On his book Public Housing That Worked: New York in the Twentieth Century

Cover Interview of May 17, 2009

A close-up

Anybody interested in social policy should take a look at Chapters 11 and 12 in the book.  These chapters show that New York’s housing managers faced and overcame many of the same social challenges that destroyed public housing in cities elsewhere—welfare concentration, crime, vandalism, etc.  These chapters indicate that it wasn’t luck that kept New York’s towers alive, but the application of decent management practices even as the challenges mounted.  During the most troubled years of the New York City Housing Authority, the 1970s and 1980s, employees still collected rents, mopped hallways, picked up trash, repaired elevators, arrested criminals, replaced broken windows, and cleaned graffiti—and they do so today.

rorotoko.comVladeck Houses on New York City’s Lower East Side.  Photo Nicholas Bloom.

New York’s public housing, both then and now, may not have been the utopia housing advocates dreamed up in the 1930s.  But most people are surprised by how well kept New York’s public housing is, especially in light of all the negative press coverage public housing attracts.  The buildings and grounds in New York are regularly maintained and the apartments much loved by long-term residents.  Public housing in many other cities, meanwhile, has been completely abandoned by government officials.

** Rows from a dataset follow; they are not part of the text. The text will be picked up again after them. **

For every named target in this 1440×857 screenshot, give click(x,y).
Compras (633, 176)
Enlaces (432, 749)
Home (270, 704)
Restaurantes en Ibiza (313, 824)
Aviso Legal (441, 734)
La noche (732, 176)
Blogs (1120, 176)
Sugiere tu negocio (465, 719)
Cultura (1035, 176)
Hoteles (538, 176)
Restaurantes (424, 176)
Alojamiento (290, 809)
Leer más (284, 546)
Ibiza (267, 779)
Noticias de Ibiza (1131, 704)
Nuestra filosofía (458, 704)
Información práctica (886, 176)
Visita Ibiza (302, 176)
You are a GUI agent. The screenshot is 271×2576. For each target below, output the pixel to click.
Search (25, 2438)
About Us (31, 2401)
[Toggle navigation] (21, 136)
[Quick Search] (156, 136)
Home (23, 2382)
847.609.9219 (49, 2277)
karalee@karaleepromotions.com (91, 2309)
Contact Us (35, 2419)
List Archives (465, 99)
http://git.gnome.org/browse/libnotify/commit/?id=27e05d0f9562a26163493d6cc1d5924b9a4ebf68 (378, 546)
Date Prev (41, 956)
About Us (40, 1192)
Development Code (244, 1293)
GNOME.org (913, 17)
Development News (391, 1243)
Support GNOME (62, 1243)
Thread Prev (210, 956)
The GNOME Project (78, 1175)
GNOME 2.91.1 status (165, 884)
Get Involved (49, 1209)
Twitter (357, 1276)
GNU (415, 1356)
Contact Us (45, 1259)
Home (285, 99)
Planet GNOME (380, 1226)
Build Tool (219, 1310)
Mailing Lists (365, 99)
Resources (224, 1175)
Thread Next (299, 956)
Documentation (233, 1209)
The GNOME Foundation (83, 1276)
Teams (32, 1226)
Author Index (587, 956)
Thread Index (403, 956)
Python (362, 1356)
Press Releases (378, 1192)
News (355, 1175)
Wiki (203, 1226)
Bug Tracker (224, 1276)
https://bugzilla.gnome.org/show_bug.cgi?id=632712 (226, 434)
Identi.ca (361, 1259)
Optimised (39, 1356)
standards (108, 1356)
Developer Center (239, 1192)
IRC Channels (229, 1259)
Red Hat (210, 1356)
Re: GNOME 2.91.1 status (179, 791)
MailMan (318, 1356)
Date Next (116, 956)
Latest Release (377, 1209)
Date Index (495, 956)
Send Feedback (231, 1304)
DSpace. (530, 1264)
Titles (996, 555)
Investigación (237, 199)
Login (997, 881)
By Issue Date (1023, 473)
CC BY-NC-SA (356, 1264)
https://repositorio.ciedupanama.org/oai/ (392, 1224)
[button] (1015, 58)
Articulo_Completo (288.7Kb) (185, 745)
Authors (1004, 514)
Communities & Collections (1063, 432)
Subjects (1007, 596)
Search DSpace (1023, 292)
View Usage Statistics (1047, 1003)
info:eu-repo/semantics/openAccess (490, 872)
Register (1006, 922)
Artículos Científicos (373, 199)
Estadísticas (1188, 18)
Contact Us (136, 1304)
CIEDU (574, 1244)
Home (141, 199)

Those who would abandon the poor by arguing that nothing can be done for them should consider the strategies of control and maintenance that, while not always popular or soft-hearted, kept public housing alive in New York.  The old fashioned, often paternalistic, system of control pursued in New York has pretty progressive outcomes: lots of cheap housing for working people in one of the country’s most expensive cities.